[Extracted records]

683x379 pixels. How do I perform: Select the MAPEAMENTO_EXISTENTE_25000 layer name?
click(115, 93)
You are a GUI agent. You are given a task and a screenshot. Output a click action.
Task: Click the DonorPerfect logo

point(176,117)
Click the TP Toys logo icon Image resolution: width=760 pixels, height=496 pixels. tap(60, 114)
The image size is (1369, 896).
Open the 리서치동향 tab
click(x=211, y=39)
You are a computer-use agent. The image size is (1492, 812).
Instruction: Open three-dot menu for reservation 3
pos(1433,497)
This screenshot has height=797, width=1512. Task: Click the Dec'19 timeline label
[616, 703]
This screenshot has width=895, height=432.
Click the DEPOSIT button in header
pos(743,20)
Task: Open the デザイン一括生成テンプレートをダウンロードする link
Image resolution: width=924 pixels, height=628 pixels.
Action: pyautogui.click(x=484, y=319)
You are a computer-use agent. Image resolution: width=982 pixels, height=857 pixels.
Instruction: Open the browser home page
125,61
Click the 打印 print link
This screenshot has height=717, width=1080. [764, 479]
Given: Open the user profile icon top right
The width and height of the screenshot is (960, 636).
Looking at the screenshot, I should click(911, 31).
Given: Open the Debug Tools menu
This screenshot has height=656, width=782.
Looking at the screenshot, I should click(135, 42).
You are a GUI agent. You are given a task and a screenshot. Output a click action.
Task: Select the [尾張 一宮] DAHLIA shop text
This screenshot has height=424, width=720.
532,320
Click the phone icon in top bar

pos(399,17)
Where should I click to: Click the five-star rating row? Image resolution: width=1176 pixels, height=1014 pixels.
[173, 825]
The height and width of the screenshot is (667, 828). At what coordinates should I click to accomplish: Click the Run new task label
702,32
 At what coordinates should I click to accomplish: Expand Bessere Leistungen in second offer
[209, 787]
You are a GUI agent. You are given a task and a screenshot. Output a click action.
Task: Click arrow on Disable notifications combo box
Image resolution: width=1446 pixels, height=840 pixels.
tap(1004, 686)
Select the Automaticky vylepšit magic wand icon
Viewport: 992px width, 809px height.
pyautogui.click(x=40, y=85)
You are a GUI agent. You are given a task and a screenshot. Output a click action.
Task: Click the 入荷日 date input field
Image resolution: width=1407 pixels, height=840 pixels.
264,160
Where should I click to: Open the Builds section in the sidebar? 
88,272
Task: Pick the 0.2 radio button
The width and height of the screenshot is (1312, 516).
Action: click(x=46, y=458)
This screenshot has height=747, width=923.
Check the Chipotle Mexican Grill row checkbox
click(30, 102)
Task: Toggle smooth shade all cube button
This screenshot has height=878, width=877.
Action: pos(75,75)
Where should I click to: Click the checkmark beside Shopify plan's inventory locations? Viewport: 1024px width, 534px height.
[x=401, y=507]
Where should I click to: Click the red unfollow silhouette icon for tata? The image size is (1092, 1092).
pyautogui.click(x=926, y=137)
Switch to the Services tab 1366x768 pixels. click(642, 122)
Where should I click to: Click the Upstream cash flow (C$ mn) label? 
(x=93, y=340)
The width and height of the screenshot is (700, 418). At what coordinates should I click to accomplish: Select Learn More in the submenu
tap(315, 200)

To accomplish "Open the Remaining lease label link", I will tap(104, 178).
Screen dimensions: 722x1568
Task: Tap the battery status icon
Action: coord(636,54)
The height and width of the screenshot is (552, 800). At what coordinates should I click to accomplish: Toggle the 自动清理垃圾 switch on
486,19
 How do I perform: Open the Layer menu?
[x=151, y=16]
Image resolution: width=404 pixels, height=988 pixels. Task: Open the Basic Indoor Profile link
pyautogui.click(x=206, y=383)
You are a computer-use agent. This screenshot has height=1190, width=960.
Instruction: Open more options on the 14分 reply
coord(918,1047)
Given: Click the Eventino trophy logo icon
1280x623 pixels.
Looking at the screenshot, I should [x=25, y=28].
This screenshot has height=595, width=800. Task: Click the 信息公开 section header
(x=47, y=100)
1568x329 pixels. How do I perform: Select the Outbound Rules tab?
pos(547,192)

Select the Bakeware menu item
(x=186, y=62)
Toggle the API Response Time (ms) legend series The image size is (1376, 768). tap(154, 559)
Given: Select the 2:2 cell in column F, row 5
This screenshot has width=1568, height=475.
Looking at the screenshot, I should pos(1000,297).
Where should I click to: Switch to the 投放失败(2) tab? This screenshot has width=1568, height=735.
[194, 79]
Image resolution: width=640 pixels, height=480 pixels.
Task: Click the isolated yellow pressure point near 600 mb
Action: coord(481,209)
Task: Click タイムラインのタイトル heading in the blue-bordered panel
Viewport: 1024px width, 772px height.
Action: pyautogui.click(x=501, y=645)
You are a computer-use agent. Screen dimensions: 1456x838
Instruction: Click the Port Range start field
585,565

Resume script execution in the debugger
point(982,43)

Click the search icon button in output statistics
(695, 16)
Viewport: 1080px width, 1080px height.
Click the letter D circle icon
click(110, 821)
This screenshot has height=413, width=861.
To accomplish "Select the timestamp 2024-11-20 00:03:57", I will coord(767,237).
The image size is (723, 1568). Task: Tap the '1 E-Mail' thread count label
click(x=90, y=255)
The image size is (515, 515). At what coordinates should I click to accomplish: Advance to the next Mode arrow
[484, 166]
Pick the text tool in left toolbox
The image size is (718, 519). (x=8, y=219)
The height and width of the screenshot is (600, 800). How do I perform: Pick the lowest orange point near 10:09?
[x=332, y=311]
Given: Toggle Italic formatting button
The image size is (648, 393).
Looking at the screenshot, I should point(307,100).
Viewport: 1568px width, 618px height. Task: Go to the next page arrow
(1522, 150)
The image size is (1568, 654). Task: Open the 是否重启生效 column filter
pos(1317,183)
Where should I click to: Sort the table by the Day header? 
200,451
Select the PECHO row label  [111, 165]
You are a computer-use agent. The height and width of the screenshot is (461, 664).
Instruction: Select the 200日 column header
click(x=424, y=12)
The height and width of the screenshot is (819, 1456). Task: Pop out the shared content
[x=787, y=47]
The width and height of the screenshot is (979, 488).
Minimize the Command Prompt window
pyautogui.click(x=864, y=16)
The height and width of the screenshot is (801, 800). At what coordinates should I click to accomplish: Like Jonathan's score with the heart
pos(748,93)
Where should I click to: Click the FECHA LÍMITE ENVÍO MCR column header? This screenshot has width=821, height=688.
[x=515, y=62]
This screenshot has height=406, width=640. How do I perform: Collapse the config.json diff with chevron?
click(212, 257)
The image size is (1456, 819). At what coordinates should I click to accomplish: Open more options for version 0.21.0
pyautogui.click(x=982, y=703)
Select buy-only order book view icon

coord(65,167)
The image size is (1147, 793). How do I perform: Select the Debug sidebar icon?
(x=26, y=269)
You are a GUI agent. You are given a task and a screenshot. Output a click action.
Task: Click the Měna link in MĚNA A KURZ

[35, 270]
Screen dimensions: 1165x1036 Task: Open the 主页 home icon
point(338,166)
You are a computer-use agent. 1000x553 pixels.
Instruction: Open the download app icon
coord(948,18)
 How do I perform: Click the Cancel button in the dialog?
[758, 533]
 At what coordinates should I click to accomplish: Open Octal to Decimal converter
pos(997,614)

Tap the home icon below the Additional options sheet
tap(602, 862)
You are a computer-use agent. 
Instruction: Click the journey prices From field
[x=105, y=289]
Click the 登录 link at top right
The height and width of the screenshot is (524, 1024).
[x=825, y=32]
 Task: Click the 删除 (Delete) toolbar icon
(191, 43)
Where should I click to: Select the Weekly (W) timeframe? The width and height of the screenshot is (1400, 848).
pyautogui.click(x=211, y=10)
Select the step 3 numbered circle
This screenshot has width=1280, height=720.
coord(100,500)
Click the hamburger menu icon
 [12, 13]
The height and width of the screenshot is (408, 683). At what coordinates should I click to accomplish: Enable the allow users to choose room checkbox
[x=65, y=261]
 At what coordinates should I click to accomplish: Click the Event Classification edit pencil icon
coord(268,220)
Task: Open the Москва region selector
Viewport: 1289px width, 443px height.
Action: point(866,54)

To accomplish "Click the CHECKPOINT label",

▶ [EXERCISE DIRECTIONS]: Set down, exactly and in full, the lines from the one containing "How do I perform: Click" through the end of the entries; no other line belongs.

▶ [YOUR RESPONSE]:
 How do I perform: Click the Cancel button in the dialog?
[758, 533]
 At what coordinates should I click to accomplish: Open Octal to Decimal converter
pos(997,614)

Tap the home icon below the Additional options sheet
tap(602, 862)
You are a computer-use agent. 
Instruction: Click the journey prices From field
[x=105, y=289]
Click the 登录 link at top right
The height and width of the screenshot is (524, 1024).
[x=825, y=32]
 Task: Click the 删除 (Delete) toolbar icon
(191, 43)
Where should I click to: Select the Weekly (W) timeframe? The width and height of the screenshot is (1400, 848).
pyautogui.click(x=211, y=10)
Select the step 3 numbered circle
This screenshot has width=1280, height=720.
coord(100,500)
Click the hamburger menu icon
 [12, 13]
The height and width of the screenshot is (408, 683). At what coordinates should I click to accomplish: Enable the allow users to choose room checkbox
[x=65, y=261]
 At what coordinates should I click to accomplish: Click the Event Classification edit pencil icon
coord(268,220)
Task: Open the Москва region selector
Viewport: 1289px width, 443px height.
Action: point(866,54)

To accomplish "Click the CHECKPOINT label",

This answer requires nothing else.